Imagine a bank that has bought bonds from, say, the Port Authority of New York and New Jersey. That means the bank holds debt from the Port Authority. With any loan, there's always the risk of the debtor's failing to pay the money back. To protect themselves, bankers began buying credit default swaps. If the Port Authority failed to keep its end of the bargain, the bank could call up its insurer and cash in its CDS.

AIG treated its CDS business the same way it treated all the other lines. Insurers sell policies for lots of cars and houses, betting that only a few customers will have wrecks or devastating fires.

"Any one house burning down doesn't increase the likelihood that lots of other houses will burn down," Davidson said. "That doesn't apply to bond insurance."

In the case of bonds, one default can create a domino effect. Investors lose confidence in the market. Interest rates spiral. Borrowers can't find new capital to stay afloat.

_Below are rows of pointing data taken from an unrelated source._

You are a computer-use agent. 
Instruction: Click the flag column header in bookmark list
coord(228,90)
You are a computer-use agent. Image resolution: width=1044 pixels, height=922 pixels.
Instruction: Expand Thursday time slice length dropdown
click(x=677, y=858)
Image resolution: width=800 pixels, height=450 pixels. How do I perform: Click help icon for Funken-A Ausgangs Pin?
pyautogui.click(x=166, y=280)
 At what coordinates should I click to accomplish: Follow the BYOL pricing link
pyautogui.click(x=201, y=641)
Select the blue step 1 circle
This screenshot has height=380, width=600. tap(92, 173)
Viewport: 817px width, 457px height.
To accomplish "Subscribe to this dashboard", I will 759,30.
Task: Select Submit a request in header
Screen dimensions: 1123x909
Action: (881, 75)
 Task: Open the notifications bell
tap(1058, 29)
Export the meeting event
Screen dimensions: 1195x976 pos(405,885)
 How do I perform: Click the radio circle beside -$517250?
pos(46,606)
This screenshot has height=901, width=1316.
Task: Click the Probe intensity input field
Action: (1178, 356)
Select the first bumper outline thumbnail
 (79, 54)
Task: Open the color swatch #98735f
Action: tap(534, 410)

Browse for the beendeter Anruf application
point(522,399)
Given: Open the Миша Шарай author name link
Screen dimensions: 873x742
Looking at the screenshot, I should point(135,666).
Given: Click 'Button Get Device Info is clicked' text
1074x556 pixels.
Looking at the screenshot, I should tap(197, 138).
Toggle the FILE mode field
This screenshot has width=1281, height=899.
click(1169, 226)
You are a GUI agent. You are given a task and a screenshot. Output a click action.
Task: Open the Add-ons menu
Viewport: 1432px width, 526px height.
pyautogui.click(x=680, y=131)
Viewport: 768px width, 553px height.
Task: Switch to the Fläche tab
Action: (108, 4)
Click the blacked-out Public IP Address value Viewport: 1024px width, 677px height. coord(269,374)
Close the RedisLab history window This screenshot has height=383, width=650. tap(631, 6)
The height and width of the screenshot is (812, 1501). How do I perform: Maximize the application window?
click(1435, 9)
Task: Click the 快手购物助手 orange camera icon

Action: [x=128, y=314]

"As far as we can tell, AIG didn't quite think this one through," Davidson said.

As AIG Goes, So Goes The Global Economy?

Why would a company as large as AIG gamble its future on a new twist in the financial system? The lure of money may have been too strong, Davidson said. The CDS market has grown into a $70 trillion annual business. Davidson likens the situation to AIG saying, "Hey, we know insurance better than anyone. We're going to get into that business."

The pure size of the CDS business is enough to make a failure of AIG a threat to the entire global economy. What's more, the CDS market is far from transparent. "Nobody knows exactly who has them and where they got them from," Davidson said. The fear is that AIG has insurance banks all over the world for trillions of dollars that would suddenly be at risk. If AIG collapsed, banks would stop lending money to each other.

"If that stops, global economic activity stops," he said. "We don't know that that would have happened, but it seemed like a real possibility. And that was why the government stepped in."